● **Working data**
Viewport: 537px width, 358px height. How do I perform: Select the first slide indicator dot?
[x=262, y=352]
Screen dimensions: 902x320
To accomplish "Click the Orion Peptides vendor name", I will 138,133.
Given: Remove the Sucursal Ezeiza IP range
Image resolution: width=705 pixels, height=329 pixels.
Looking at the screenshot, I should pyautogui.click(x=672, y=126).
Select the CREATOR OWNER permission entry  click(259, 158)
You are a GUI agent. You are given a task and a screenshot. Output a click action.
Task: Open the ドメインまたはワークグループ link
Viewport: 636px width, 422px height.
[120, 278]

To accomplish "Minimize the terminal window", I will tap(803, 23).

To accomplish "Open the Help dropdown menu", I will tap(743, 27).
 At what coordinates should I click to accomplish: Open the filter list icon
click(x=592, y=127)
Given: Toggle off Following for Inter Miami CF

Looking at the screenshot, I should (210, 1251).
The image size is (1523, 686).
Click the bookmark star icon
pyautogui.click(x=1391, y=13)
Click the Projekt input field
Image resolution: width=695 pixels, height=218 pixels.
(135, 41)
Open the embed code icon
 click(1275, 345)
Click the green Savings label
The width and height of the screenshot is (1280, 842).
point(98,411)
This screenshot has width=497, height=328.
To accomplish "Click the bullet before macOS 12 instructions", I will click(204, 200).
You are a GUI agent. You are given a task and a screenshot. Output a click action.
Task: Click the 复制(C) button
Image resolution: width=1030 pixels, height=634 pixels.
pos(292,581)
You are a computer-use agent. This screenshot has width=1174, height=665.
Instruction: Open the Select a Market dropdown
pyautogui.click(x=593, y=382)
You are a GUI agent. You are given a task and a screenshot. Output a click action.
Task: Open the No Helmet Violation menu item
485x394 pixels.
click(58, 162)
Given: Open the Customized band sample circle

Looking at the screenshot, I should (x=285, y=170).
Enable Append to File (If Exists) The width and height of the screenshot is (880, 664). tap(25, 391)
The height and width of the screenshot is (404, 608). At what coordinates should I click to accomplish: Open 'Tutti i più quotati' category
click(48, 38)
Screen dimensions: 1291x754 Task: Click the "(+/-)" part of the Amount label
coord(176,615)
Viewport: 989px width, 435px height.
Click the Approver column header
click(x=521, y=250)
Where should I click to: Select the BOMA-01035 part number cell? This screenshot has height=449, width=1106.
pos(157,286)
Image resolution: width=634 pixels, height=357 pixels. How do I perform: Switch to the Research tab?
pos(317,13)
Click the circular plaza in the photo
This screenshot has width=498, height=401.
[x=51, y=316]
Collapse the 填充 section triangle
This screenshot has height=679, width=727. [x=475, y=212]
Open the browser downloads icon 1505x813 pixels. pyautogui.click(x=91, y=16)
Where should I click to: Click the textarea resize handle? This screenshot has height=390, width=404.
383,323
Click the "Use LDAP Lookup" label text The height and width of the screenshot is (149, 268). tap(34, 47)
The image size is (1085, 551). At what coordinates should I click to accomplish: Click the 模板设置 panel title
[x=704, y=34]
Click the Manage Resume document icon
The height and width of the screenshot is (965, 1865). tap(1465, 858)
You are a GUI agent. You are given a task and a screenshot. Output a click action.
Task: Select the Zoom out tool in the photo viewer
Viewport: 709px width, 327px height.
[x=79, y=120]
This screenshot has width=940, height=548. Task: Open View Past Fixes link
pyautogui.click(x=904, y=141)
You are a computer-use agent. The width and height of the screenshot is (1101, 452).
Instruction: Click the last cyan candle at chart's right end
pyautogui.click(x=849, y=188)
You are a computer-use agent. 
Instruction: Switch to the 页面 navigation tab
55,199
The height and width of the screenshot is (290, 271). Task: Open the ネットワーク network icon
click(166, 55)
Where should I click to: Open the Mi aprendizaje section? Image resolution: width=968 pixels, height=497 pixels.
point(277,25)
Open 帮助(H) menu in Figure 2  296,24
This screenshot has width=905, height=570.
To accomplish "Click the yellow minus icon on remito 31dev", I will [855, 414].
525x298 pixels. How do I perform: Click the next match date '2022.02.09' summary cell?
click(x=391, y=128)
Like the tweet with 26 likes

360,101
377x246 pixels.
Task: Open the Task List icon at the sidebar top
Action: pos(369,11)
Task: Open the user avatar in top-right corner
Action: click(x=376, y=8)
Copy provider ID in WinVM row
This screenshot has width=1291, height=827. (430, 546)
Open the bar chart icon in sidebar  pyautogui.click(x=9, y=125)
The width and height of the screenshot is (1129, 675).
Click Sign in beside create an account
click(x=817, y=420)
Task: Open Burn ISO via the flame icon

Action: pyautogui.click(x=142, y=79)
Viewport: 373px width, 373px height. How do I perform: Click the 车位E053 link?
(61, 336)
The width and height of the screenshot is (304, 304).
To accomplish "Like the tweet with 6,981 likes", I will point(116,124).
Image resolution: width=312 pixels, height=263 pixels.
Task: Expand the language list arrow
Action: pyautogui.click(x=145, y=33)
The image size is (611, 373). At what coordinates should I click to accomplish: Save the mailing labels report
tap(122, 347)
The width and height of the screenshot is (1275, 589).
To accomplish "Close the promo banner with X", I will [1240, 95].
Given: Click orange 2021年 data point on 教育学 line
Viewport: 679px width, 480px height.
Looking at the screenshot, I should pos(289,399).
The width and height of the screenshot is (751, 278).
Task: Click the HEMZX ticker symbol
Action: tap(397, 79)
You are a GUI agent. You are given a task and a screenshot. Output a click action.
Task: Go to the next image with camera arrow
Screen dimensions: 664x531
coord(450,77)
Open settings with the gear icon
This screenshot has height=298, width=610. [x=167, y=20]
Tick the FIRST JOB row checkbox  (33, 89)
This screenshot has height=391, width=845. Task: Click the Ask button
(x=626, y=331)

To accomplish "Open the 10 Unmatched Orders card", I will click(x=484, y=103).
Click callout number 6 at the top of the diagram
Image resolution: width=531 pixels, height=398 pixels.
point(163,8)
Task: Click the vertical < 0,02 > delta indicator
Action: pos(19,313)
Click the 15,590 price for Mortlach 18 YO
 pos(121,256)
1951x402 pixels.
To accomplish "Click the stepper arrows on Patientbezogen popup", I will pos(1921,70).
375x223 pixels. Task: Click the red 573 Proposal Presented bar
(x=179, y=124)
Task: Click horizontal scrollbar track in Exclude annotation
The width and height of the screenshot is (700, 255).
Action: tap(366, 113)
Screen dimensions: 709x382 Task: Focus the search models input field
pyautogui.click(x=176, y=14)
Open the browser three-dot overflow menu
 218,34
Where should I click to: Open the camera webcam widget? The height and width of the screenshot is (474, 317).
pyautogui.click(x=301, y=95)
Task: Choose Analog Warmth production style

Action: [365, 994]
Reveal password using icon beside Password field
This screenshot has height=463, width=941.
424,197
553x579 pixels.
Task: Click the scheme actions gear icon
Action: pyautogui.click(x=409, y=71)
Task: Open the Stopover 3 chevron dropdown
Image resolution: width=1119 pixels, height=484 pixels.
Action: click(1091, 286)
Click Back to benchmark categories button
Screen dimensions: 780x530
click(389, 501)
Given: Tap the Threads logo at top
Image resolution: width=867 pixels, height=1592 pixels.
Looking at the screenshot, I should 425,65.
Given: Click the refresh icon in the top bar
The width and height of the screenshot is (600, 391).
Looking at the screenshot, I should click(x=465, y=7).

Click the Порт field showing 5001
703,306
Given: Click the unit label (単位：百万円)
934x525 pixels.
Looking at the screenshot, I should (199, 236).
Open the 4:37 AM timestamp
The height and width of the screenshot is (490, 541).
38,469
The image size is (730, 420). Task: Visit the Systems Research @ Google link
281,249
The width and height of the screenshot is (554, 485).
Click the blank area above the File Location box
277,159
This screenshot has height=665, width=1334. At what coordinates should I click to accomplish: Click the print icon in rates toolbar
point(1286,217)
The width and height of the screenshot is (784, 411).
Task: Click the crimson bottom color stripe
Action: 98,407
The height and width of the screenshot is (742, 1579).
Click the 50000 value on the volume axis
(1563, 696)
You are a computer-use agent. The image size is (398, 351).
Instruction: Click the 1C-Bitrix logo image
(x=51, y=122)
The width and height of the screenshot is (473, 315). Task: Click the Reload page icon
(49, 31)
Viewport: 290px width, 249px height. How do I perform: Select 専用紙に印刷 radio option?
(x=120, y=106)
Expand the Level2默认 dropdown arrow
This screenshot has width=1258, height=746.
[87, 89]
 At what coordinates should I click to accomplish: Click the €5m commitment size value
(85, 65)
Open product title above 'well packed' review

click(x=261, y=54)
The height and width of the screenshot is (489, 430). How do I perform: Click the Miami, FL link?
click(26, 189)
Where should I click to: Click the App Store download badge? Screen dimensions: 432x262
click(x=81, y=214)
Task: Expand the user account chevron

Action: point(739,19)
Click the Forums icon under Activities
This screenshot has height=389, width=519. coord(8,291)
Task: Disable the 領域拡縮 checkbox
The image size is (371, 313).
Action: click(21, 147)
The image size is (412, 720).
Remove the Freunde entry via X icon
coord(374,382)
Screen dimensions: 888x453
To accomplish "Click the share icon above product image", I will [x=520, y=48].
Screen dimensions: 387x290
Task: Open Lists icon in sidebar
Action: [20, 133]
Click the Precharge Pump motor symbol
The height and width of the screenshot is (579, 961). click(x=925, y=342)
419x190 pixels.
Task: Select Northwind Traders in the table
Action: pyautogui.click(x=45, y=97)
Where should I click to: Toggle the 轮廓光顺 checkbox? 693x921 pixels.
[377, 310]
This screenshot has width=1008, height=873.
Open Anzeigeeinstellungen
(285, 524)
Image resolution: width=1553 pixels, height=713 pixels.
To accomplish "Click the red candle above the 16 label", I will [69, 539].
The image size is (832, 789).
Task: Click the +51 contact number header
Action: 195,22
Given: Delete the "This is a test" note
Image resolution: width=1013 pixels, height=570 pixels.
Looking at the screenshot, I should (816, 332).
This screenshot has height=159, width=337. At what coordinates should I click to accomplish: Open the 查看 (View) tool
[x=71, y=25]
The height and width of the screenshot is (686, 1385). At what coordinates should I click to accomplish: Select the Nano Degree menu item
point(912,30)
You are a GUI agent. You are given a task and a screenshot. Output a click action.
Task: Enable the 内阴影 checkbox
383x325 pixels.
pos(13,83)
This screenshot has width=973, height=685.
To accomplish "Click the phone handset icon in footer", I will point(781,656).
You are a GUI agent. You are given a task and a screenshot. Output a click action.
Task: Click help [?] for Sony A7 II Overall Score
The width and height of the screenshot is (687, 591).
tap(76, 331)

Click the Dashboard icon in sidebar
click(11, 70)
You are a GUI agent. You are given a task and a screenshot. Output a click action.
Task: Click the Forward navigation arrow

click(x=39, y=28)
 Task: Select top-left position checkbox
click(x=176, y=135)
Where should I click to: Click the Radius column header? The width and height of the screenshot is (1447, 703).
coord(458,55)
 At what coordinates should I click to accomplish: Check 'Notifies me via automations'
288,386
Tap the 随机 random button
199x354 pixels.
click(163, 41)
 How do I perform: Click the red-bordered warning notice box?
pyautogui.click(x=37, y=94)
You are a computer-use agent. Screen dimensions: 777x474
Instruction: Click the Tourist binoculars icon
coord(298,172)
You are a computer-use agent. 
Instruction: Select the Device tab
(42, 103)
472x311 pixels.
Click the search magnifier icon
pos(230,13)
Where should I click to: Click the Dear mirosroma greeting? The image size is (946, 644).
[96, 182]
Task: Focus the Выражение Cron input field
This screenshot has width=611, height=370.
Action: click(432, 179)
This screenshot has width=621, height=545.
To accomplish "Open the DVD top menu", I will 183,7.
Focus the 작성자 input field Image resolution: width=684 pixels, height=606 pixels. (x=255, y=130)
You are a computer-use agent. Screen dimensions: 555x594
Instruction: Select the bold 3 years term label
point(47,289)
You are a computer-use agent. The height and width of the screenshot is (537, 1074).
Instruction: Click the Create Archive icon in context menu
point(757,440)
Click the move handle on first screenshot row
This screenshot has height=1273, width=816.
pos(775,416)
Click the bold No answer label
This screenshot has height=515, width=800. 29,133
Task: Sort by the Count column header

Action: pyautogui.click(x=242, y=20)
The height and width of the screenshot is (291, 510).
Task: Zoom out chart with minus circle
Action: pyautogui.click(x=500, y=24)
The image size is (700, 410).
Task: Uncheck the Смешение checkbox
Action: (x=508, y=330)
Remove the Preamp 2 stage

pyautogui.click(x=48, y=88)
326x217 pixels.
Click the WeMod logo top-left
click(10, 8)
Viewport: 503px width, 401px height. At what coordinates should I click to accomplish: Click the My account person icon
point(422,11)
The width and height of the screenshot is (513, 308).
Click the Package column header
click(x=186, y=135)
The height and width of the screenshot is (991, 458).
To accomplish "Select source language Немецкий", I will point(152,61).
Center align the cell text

● **About this task**
Look above for the line with "Screen dimensions: 709x382" and the line with "Given: Tap the Threads logo at top". Write out those two lines and all the lines between them, exactly, and no others.

● **Reply to the exercise**
Screen dimensions: 709x382 Task: Focus the search models input field
pyautogui.click(x=176, y=14)
Open the browser three-dot overflow menu
 218,34
Where should I click to: Open the camera webcam widget? The height and width of the screenshot is (474, 317).
pyautogui.click(x=301, y=95)
Task: Choose Analog Warmth production style

Action: [365, 994]
Reveal password using icon beside Password field
This screenshot has height=463, width=941.
424,197
553x579 pixels.
Task: Click the scheme actions gear icon
Action: pyautogui.click(x=409, y=71)
Task: Open the Stopover 3 chevron dropdown
Image resolution: width=1119 pixels, height=484 pixels.
Action: click(1091, 286)
Click Back to benchmark categories button
Screen dimensions: 780x530
click(389, 501)
Given: Tap the Threads logo at top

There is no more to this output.